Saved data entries
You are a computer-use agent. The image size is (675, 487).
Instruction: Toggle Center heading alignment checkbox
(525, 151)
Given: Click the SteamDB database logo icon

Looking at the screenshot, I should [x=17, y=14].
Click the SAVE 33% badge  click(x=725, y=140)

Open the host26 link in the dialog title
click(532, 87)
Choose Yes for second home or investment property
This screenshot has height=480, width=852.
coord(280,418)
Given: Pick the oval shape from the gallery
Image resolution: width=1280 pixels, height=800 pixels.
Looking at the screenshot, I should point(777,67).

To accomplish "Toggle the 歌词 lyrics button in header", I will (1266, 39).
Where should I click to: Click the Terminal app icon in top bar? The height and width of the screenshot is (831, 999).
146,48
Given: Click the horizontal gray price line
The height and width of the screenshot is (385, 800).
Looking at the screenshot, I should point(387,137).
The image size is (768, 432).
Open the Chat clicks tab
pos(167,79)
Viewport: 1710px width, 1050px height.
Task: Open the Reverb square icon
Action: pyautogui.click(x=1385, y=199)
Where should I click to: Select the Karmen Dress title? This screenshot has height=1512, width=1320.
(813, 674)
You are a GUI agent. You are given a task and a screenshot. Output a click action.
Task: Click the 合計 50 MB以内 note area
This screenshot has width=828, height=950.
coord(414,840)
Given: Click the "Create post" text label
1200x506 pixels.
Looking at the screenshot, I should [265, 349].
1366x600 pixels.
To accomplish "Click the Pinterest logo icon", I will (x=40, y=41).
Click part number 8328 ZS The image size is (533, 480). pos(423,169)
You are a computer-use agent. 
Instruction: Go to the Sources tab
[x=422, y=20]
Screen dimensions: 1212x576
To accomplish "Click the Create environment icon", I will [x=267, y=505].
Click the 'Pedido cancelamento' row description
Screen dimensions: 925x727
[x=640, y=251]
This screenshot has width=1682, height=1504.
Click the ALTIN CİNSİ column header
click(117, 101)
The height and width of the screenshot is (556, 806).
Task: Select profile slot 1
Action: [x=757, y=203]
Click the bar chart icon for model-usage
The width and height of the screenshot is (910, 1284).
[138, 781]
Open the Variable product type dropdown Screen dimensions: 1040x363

▶ [PROBLEM TO WORK ON] Which lines above include the word "size"? Pick them out and copy them.

▶ [SOLUTION FOR THIS PROBLEM]
You are a computer-use agent. The image size is (675, 487).
The image size is (768, 432).
Click part number 8328 ZS The image size is (533, 480). pos(423,169)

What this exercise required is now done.